The two high school students Karl and Christine feel strongly about gliding flight and thus quit school to follow their instructor Frahms to the gliding academy in Rossitten. Both want to obtain their gliding pilot license to participate in the annual gliding competition in the Rhön Mountains. In the course of the training, a rivalry between instructor Frahms and his student Karl grows stronger. On the one hand, they are about to compete in the gliding competition, but they also compete for Christine's affection. Christine, in turn, participates in the competition under a false name; during her flight she is caught in a thunderstorm and gets off-course. Frahms flies to her rescue and hence wins her heart, while Karl wins the competition as his main rival — Frahms — took himself out of the race with this rescue mission.

== Production ==
The outdoor scenes were shot over the course of two months at the gliding center of the Deutsche Forschungsanstalt für Segelflug (DFS) in Rossitten. While the main site of the DFS was on top of the Wasserkuppe mountain in the Rhön Mountains, the dunes of the Curonian Spit in East Prussia in which Rossiten was located provided for a more picturesque and romantic setting. Another reason was that this location was also politically charged, as East Prussia became separated from Germany after the latter had to cede territory to Poland after World War I. The ceded provinces became known as Polish Corridor, which was a contentious issue for the German right-wing parties in the Weimar Republic and then in the Third Reich. Only the scenes showing the protagonists participating in the gliding competition were shot on the Wasserkuppe — during the actual competition.

== Background ==
All motorized aviation was banned by the Treaty of Versailles after World War I. Until 1925, this included sports flying; but military aviation remained banned even after that. As the Treaty was seen as a humiliation of Germany — especially on the far right — all flying assumed a subversive, right-wing character in Germany in the 1920s and 1930s. Gliding flight was thus more ″serious″ in Germany than in other countries, where it was often belittled as a hobby for adolescent boys. Even in Weimar Germany gliding flight was seen as a means to build up a "silent reserve" of pilots. As the Nazis waited until 1935 before they officially reinstated the Luftwaffe, this film from the early Nazi years on flying was seen as tool to create an interest in aviation with youngsters. Contemporary aviation magazines for example, such as Luftwelt, frequently contained advertisements calling Hitler Youth members to join gliding clubs.

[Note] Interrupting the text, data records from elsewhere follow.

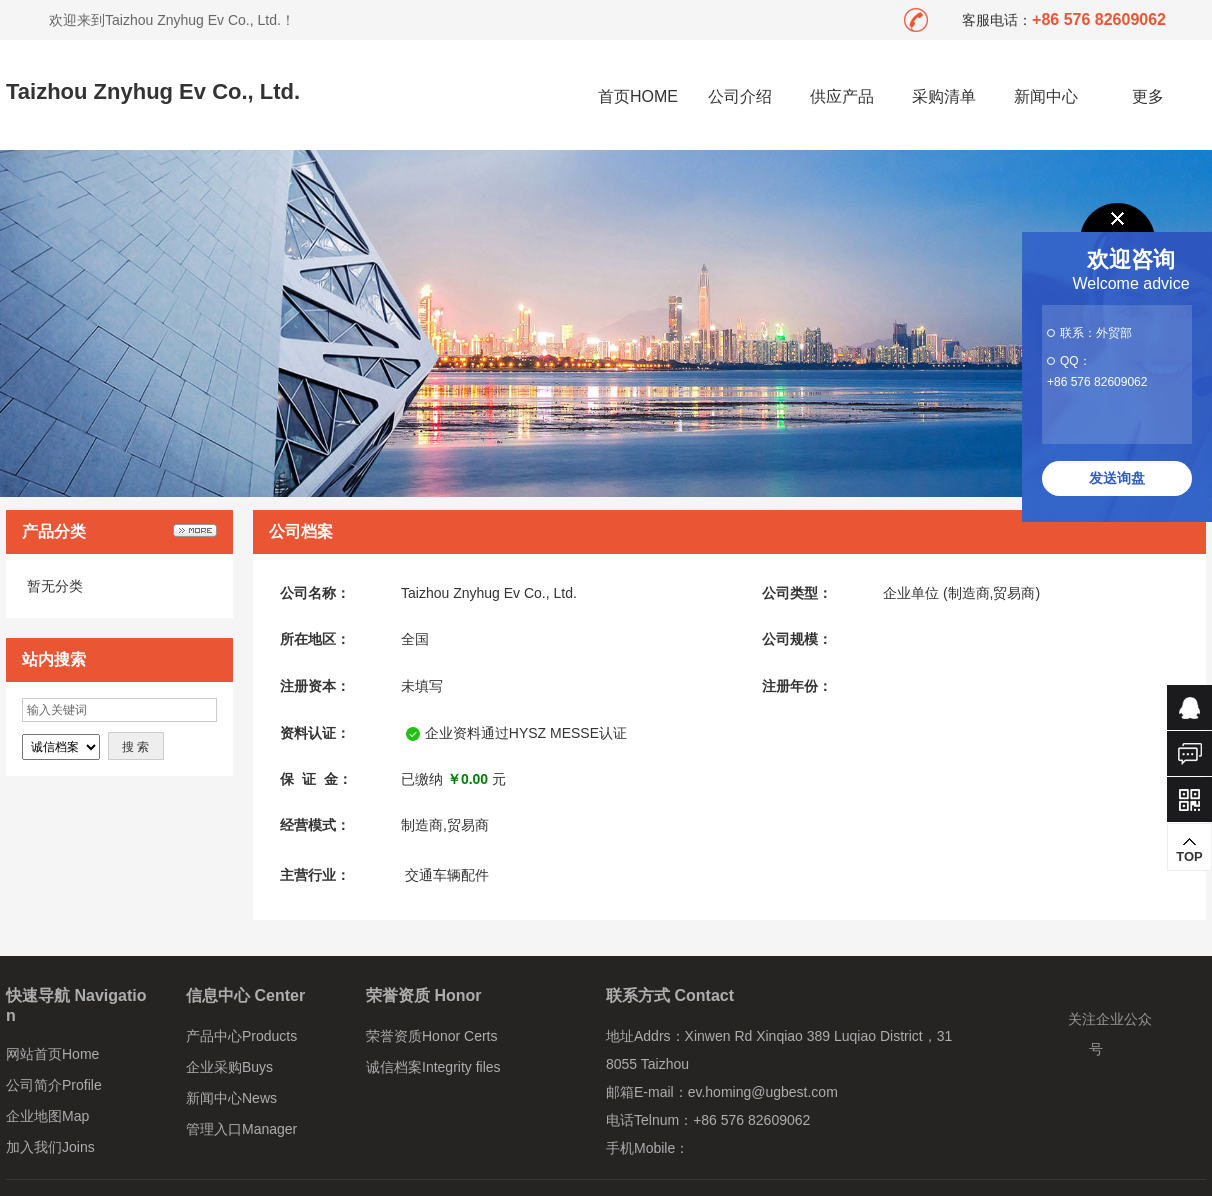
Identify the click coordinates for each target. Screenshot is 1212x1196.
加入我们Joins (50, 1147)
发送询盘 (1117, 478)
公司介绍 (740, 96)
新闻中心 (1046, 96)
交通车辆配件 (447, 875)
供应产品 (842, 96)
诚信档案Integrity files (433, 1067)
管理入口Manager (241, 1129)
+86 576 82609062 (1097, 382)
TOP (1189, 850)
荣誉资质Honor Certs (431, 1036)
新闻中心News (231, 1098)
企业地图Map (47, 1116)
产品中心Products (241, 1036)
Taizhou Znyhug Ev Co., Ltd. (153, 91)
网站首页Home (52, 1054)
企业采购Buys (229, 1067)
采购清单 (944, 96)
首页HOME (638, 96)
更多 (1148, 96)
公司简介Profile (54, 1085)
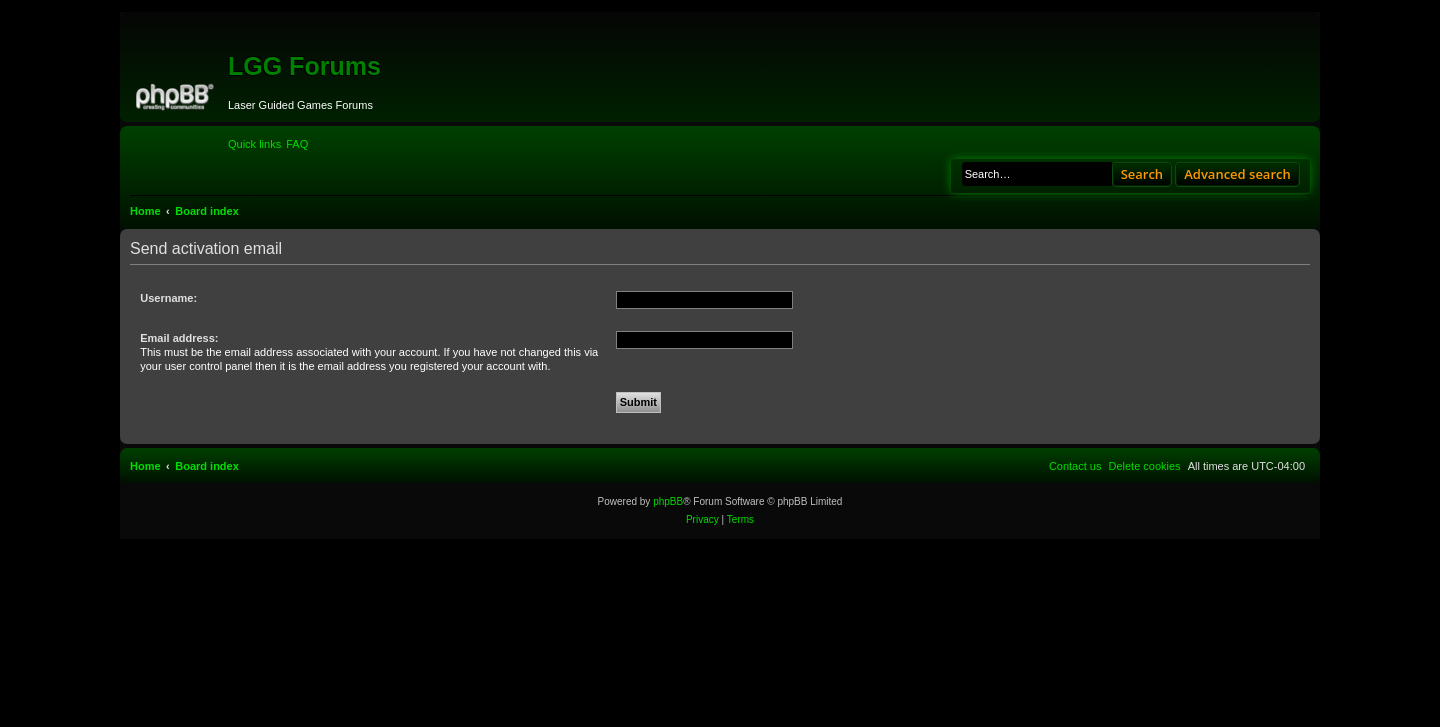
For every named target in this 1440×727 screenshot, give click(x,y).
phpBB (668, 501)
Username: (168, 298)
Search (1142, 174)
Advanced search (1237, 174)
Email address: (179, 338)
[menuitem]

The DFS, which would be involved in doing aeronautical research for the V1 in World War II among other things, provided the air fields, the know-how, as well as a number of its pilots (such as Hanna Reitsch) for the flying scenes.

Against this background, the plot of "Rivalen der Luft" must be seen in a more critical light. Terms like "Bravery", "Ideology" or "Virility" are used more often than usual in the dialogues; these terms were also frequently used in other Nazi propaganda outlets. Because of this embedding of the story into the Nazi ideology, the Allies banned the movie after the war.

== Literature ==
- Giesen, Rolf & Manfred Hobsch: Hitlerjunge Quex, Jud Süss und Kolberg. Die Propagandafilme des Dritten Reiches. Dokumente und Materialien zum NS-Film, Berlin: Schwarzkopf & Schwarzkopf Verlag, 2005
- Liebeneiner, Wolfgang: Glückhafter Segelflug in Rossitten, in: Luftwelt, Vol. 1, Nr. 2, 1934, p. 20.
- Lünen, Alexander von: Die Deutsche Forschungsanstalt für Segelflug, in Andreas Göller and Annegret Holtmann-Mares (Hg.), Ein Jahrhundert Luftfahrtgeschichte zwischen Tradition, Forschung und Landschaftspflege. Der August-Euler-Flugplatz in Darmstadt/Griesheim, Darmstadt: Wissenschaftliche Buchgesellschaft, 2008, pp. 209–239.
- Wendtland, Karlheinz: Geliebter Kintopp. Sämtliche deutsche Spielfilme von 1929-1945, mit zahlreichen Künstlerbiographien. Vol. Jahrgang 1933 und 1934, Berlin: Self-published, 1986.